Deze review onderzocht het voor het vak geschiedenis.

Geschiedenis is een buitenbeentje. Het is het enige schoolvak waarvan het studieobject een niet meer bestaande werkelijkheid is. De studie van dat verleden vergt dan ook een bijzonder groot inlevingsvermogen. Dat is niet alleen een hele opgave voor geroutineerde historische onderzoekers maar nog meer voor schoollopende jongeren. Als gevolg van culturele diversiteit in tijd en ruimte lijkt de kloof tussen geschiedkundig feit en hedendaagse waarnemer moeilijk overbruggen. Ook leerlingen uit etnisch-culturele minderheidsgroepen die in westerse landen op de schoolbanken terecht komen ervaren geschiedenis vaak letterlijk als een ‘vreemd land’. Hoe is dat te verklaren?

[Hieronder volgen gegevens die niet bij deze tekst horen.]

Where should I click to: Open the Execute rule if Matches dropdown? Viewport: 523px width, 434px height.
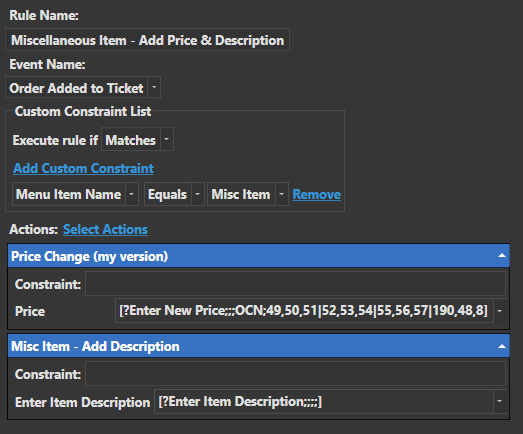pos(167,139)
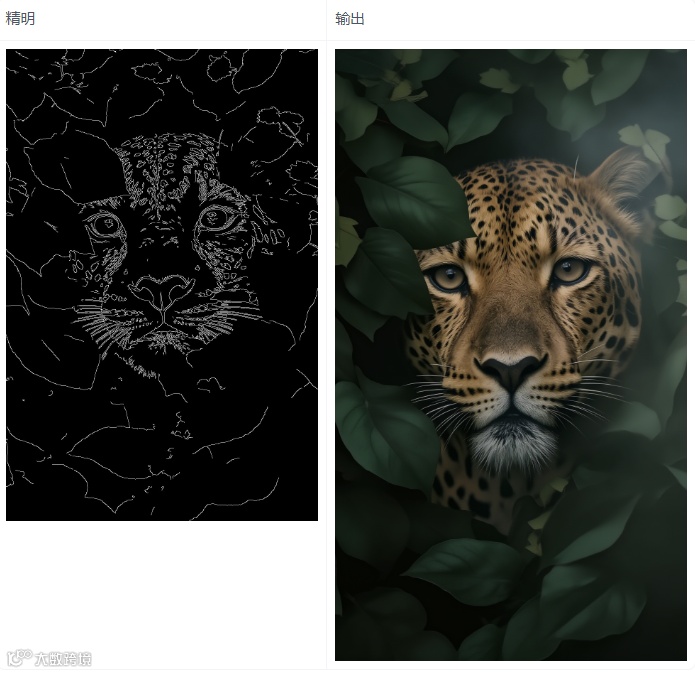The width and height of the screenshot is (695, 673).
Task: Select the left eye outline in edge map
Action: 105,224
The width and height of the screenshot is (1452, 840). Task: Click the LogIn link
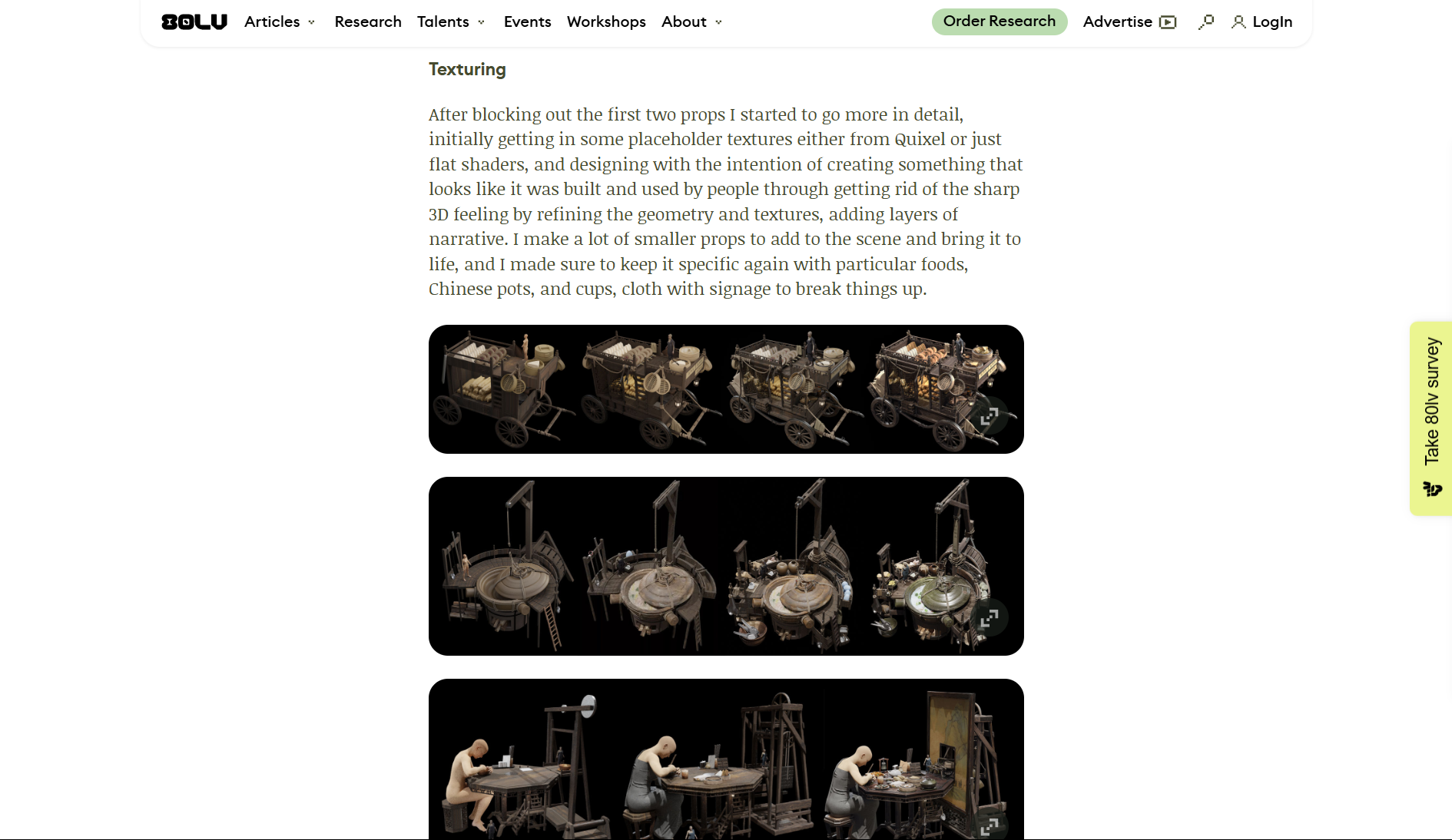coord(1272,21)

Geschiedenisonderwijs is betekenisvol als het zinvol, leerbaar en haalbaar is. Het bestuderen van het verleden moet zin en betekenis hebben voor diegenen die zich ermee bezighouden. Voor leerlingen wil dat zeggen, inzien en ervaren dat geschiedenis te maken heeft met hen zelf, met de huidige samenleving en met het menselijk bestaan in het algemeen. Dit vormt een grondslag van historisch denken. Geschiedenis is ook een discipline die leerbaar moet zijn. Een vak waarin leerlingen zich kunnen bekwamen en dat ze systematisch kunnen aanleren. Het begrip haalbaar verwijst naar de belangstelling, aanleg en capaciteiten van de leerlingen. Geschiedenisonderwijs dat los staat van de interesse, waardering en mogelijkheden van de leerlingen, biedt minder kans op betekenisvol leren.

Leerlingen uit etnisch-culturele minderheidsgroepen blijken in dat verband meer moeite te ondervinden. Het beeld van het verleden dat in de lessen geschiedenis aan bod komt, wordt immers sterk bepaald door de dominante etnisch-culturele groep. Voor leerlingen met een andere belevingswereld en verschillend cultureel referentiekader is het moeilijk aanknopingspunten te vinden bij dat overwegend westers georiënteerd verhaal. Het gevaar bestaat dat zij geschiedenis als irrelevant gaan zien.

Hoe kan geschiedenis nu worden onderwezen zodat het betekenisvol is voor alle leerlingen, ook zij die het gemeenschappelijk referentiekader niet delen? Welk soort geschiedenis dient aan bod te komen in een klasgroep met leerlingen van etnisch-culturele minderheidsgroepen? En hoe kan een gerichtheid op etnisch-culturele diversiteit in het geschiedenisonderwijs worden aangeleerd bij (toekomstige) leerkrachten? Samengevat is de kernvraag van deze review: Hoe kan bij toekomstige leraren geschiedenis secundair onderwijs een op diversiteit gerichte houding worden aangeleerd die het geschiedenisonderwijs zinvol, haalbaar en leerbaar maakt voor leerlingen van etnisch-culturele minderheidsgroepen?